(Stored items)
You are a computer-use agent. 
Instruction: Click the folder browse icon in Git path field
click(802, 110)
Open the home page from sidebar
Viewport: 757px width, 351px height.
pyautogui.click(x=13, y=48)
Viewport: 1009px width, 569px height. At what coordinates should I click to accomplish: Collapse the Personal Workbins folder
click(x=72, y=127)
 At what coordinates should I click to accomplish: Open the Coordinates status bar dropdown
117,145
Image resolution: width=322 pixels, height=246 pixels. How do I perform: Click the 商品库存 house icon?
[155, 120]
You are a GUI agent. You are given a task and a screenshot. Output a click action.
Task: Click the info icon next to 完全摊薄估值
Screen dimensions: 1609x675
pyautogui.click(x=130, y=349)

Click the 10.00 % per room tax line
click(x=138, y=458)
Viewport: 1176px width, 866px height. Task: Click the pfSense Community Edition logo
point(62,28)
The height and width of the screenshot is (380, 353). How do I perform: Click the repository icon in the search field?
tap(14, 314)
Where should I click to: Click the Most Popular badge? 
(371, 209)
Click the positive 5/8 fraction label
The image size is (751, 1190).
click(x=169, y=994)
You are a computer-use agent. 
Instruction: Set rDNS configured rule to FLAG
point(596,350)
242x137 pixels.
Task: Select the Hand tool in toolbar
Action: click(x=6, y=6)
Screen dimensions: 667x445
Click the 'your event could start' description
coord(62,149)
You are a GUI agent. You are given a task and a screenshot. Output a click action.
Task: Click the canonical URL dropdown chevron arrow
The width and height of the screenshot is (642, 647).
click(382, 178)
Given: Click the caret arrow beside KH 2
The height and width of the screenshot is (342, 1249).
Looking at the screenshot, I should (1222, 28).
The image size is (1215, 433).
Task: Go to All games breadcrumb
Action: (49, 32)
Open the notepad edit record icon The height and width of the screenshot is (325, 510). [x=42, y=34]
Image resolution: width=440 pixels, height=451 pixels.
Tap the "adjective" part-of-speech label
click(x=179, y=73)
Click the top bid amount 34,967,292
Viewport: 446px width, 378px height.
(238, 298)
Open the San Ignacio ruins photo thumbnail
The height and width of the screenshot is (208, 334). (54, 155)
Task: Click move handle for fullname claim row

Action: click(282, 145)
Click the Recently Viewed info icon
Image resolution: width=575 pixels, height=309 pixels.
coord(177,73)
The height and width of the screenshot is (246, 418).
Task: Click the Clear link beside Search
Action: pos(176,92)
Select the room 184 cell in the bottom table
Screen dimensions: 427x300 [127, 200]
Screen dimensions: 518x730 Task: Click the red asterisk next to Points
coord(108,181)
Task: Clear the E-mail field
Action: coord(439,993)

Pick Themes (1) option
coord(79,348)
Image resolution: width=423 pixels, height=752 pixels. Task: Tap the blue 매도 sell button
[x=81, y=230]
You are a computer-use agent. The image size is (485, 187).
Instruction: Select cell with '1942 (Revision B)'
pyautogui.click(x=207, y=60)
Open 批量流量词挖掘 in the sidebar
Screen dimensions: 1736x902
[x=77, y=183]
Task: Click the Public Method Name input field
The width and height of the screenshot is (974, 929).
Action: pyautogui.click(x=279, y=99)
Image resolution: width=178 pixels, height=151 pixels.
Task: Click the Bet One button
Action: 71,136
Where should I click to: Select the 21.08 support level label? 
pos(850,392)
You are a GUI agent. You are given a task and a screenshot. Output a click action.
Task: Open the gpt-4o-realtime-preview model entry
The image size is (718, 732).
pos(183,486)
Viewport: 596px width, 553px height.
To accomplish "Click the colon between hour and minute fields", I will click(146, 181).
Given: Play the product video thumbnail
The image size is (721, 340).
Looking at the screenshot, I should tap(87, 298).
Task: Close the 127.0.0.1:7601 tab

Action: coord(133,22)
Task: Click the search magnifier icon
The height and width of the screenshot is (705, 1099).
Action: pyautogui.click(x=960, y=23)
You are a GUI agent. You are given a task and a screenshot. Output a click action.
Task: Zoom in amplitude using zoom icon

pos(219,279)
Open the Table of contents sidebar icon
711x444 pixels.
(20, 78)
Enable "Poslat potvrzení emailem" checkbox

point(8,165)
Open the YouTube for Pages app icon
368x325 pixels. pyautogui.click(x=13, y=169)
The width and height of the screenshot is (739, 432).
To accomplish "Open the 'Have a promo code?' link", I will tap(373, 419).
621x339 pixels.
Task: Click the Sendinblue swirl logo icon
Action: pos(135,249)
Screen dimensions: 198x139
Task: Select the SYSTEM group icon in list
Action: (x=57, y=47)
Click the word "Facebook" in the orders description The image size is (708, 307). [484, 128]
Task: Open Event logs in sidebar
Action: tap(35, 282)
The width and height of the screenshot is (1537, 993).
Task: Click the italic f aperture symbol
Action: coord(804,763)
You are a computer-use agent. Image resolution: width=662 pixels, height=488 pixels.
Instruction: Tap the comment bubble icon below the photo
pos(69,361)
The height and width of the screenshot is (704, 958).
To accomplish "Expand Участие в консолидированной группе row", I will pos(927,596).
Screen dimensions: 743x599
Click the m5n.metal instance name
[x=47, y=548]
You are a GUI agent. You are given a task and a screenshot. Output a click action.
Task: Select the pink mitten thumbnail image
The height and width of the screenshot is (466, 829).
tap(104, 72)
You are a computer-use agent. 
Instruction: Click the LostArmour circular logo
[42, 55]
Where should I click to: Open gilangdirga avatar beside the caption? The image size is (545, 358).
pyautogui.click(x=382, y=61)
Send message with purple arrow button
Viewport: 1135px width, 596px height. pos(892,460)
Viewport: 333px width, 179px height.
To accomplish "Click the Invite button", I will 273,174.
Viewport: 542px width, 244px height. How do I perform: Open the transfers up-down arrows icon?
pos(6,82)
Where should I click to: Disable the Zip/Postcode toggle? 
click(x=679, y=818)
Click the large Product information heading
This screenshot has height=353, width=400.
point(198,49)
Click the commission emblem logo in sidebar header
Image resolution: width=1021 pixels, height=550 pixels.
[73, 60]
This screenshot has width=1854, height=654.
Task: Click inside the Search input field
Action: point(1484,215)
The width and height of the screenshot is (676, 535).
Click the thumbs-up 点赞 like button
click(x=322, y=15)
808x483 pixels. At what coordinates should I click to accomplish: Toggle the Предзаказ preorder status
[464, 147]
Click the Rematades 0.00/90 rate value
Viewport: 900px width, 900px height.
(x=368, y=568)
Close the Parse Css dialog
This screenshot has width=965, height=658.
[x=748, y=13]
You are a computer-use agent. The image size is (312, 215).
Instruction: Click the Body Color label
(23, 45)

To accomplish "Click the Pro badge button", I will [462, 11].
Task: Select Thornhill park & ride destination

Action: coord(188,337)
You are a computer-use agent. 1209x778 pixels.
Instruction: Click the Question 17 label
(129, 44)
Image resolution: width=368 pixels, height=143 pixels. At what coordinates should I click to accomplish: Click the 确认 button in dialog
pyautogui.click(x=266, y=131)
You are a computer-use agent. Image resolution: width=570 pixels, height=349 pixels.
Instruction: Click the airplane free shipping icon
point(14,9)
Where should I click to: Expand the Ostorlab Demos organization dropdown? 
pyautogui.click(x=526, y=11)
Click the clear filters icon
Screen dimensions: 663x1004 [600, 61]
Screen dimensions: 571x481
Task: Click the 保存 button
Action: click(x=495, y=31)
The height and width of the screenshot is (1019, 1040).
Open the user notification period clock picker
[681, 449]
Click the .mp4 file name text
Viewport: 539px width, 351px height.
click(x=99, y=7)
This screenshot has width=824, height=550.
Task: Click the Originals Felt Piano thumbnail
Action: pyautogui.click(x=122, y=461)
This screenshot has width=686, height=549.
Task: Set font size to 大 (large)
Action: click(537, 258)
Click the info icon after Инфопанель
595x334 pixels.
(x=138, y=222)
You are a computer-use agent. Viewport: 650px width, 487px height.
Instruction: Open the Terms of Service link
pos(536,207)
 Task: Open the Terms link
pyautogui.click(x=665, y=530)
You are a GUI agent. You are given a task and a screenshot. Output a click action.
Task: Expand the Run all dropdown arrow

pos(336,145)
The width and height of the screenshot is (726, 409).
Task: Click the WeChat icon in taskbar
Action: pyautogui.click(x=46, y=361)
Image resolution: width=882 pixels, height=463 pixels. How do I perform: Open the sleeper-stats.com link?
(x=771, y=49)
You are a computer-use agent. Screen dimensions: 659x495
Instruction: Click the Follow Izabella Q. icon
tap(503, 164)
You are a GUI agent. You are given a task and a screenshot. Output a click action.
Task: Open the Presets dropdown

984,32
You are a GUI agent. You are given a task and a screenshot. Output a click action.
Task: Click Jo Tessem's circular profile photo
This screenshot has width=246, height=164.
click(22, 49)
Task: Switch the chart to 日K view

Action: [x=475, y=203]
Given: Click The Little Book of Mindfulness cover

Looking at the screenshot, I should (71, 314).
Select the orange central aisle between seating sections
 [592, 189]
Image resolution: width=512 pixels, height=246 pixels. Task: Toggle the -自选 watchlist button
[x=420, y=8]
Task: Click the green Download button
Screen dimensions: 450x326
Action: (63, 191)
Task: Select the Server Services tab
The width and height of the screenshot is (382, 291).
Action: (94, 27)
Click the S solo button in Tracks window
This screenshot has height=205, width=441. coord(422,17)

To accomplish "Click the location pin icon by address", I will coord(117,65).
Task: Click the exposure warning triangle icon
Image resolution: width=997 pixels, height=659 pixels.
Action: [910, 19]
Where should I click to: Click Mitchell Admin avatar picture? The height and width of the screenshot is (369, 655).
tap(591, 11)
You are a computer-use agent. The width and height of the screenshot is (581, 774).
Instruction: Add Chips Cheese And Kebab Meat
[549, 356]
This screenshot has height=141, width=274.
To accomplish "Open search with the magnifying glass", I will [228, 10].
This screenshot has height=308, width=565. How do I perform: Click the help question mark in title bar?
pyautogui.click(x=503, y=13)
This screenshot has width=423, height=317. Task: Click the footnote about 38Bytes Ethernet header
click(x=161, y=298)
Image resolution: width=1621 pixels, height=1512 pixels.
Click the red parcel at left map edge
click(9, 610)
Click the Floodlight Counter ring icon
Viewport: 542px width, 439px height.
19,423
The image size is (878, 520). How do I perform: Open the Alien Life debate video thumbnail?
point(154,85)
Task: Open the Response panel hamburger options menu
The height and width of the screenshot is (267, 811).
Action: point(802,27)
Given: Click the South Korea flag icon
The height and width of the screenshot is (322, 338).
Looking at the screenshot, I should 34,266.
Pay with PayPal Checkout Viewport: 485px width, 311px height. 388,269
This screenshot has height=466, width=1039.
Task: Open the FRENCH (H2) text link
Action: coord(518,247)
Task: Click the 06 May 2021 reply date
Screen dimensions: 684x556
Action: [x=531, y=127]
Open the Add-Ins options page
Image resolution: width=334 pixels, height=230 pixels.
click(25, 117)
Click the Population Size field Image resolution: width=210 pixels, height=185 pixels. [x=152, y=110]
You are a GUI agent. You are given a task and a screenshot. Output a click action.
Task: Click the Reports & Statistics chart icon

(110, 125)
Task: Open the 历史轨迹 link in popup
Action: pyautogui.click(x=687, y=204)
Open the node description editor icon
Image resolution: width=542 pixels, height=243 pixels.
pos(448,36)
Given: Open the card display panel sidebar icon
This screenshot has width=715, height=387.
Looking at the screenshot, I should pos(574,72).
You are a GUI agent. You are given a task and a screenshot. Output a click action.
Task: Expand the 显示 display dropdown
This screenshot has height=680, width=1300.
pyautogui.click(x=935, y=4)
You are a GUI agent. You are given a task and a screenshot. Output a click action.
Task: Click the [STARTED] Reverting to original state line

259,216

PROBLEM
Extract exactly and only the lines above from the line containing "Task: Open the Terms link" through the line containing "Task: Click the exposure", both end lines included.

TASK RESULT
 Task: Open the Terms link
pyautogui.click(x=665, y=530)
You are a GUI agent. You are given a task and a screenshot. Output a click action.
Task: Expand the Run all dropdown arrow

pos(336,145)
The width and height of the screenshot is (726, 409).
Task: Click the WeChat icon in taskbar
Action: pyautogui.click(x=46, y=361)
Image resolution: width=882 pixels, height=463 pixels. How do I perform: Open the sleeper-stats.com link?
(x=771, y=49)
You are a computer-use agent. Screen dimensions: 659x495
Instruction: Click the Follow Izabella Q. icon
tap(503, 164)
You are a GUI agent. You are given a task and a screenshot. Output a click action.
Task: Open the Presets dropdown

984,32
You are a GUI agent. You are given a task and a screenshot. Output a click action.
Task: Click Jo Tessem's circular profile photo
This screenshot has width=246, height=164.
click(22, 49)
Task: Switch the chart to 日K view

Action: [x=475, y=203]
Given: Click The Little Book of Mindfulness cover

Looking at the screenshot, I should (71, 314).
Select the orange central aisle between seating sections
 [592, 189]
Image resolution: width=512 pixels, height=246 pixels. Task: Toggle the -自选 watchlist button
[x=420, y=8]
Task: Click the green Download button
Screen dimensions: 450x326
Action: (63, 191)
Task: Select the Server Services tab
The width and height of the screenshot is (382, 291).
Action: (94, 27)
Click the S solo button in Tracks window
This screenshot has height=205, width=441. coord(422,17)

To accomplish "Click the location pin icon by address", I will coord(117,65).
Task: Click the exposure warning triangle icon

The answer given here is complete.